*** Source document ***

Supercomputer predicts 2026 Cheltenham Gold Cup result

irishracing.com news

Published at Mar 9, 2026, 13:35

Cheltenham 14 March 2025 Inothewayurthinkin and Mark Walsh win The Gold Cup
© Healy Racing Photos

Later this week, Cheltenham racecourse will be filled with the sound of thundering hooves and raucous spectators, as some of the world’s best National Hunt horses will be contending across 28 races.

Punters will of course be looking at all the different permutations and combinations to predict the winner of the prestigious Cheltenham Gold Cup, especially with Willie Mullins trained Fact To File now set to run in the Ryanair chase, as well as the withdrawal of two-time Gold Cup winner Galopin des Champs. The experts at irishracing.com have fired up their supercomputer to assess which horse has the best chance of winning the Gold Cup.

The Algorithm Driving The Supercomputer

The data experts at irishracing formulated a complex and industry leading algorithm to best assess the chances of the competing horses in the 2026 Gold Cup.

***

Do this: Continue the Cheltenham Gold Cup prediction article from where it stops.

*** Dataset content ***

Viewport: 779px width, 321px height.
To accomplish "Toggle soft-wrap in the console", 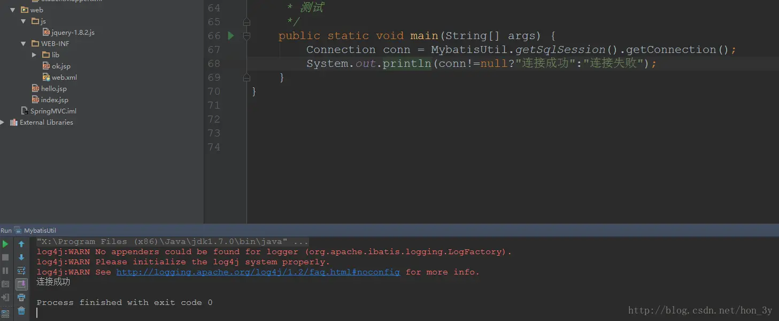I will 21,271.
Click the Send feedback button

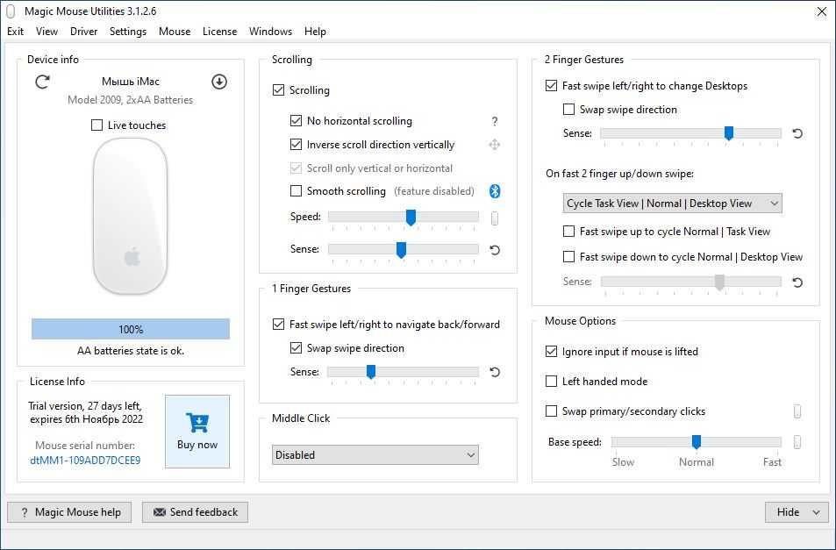click(x=196, y=512)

***

In response:
The algorithm processed the following steps before running the simulations and generating the winning probabilities of all competing horses.

1. Data Collection & Extraction

The project utilized data sourced from IrishRacing, consisting of two primary groups:

Historical Winners: Data on past victors of specific Cheltenham races to establish “success profiles.”

Current Contenders: The 2026 entries for whom we calculated winning probabilities.

Data was initially stored in nested JSON structures.

We developed a custom Python extraction pipeline to:

-Recursively read JSON files from a directory.

-Dynamically identify race-specific columns (e.g., using regex to find “Form ge X furlongs”).

-Flatten complex nested attributes into a tabular format.

2. Pre-Processing & Feature Engineering

Before modeling, raw data underwent extensive cleaning and transformation:

Odds Conversion: Fractional starting prices (e.g., “5/1”) were parsed and converted into Decimal Odds for mathematical processing.

Weight Normalization: Horse weights were converted from the traditional stones-pounds format into kilograms.

Feature Extraction: * Extracted Horse, Sire, and Dam countries from text strings.

Derived a Distance Fitness boolean (is_dist_fit) to indicate if a horse has previous form over the race’s specific distance.

String Cleaning: Used regex and iterative replacement to clean race names from filenames, ensuring 100% consistency for grouping.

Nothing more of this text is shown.